Using Optum® private insurance claims database and HCUP National Inpatient Sample database, we examined if IBD diagnosis is associated with increased risk for HPV-associated cancers (Aim 1) and higher concurrent HPVAC-associated cancer diagnosis (Aim 2). Also, we assessed the clinical outcomes of HPV-associated cancers in IBD patients (IBD-HPVAC) compared to HPV-associated cancers in patients without IBD (non-IBD-HPVAC), such as post-procedural complications, non-routine discharges, and length-of-stay (LOS) among HPVAC-related admissions, using NIS data. To estimate the economic burden of IBD-HPVAC, we calculated inpatient costs among IBD-HPVAC admissions compared to non-IBD-HPVAC admissions (Aim 3).

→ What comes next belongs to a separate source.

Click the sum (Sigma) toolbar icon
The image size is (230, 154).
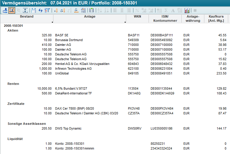pyautogui.click(x=166, y=10)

In Aim 1, we found that IBD patients were at higher risk for anal cancer compared to RA patients. However, the risk in IBD patients when compared to diverticulitis patients was inconsistent, depending on the analysis models and sex of the patients. The results show a possibly stronger association between the disease location and the anal cancer risk. On the other hand, we did not see statistical differences in other types of HPVAC. Some of the cancers showed elevated risk trends in IBD patients, but the results were not statistically significant. In Aim 2, we found that IBD was strongly associated with anal cancer compared to either RA or diverticulitis in both men and women. The likelihood was especially higher when compared to RA than diverticulitis in men, which indicates a stronger association of the location of the disease with anal cancer in men. On the other hand, the association of the other cancer types seemed to be stronger with autoimmune disease status. Especially in oropharyngeal cancer, the likelihood of oropharyngeal cancer in IBD patients was significantly reduced compared to RA patients but significantly increased compared to diverticulitis patients. Our analyses in Aim 3 found that IBD status was significantly associated with the clinical outcomes of anal cancer, showing the strong clinical association between IBD and anal cancer. Meanwhile, except for LOS and inpatient costs in vaginal cancer admission, other HPVAC did not show a significant association with IBD in their clinical or economic outcomes. This finding weighs more on the crucial role of the disease’s location of IBD in cancer risk and burden.
Taken altogether, the data presented here provide evidence that the location of the disease in IBD was significantly associated with the risk and burden of anal cancer. While there were inconsistent findings among other types of HPVAC, our study results consistently pointed to the strong clinical association between IBD and anal cancer. Future studies, therefore, will have to concentrate on the association between IBD and anal cancer, especially in anal cancer prevention among IBD patients.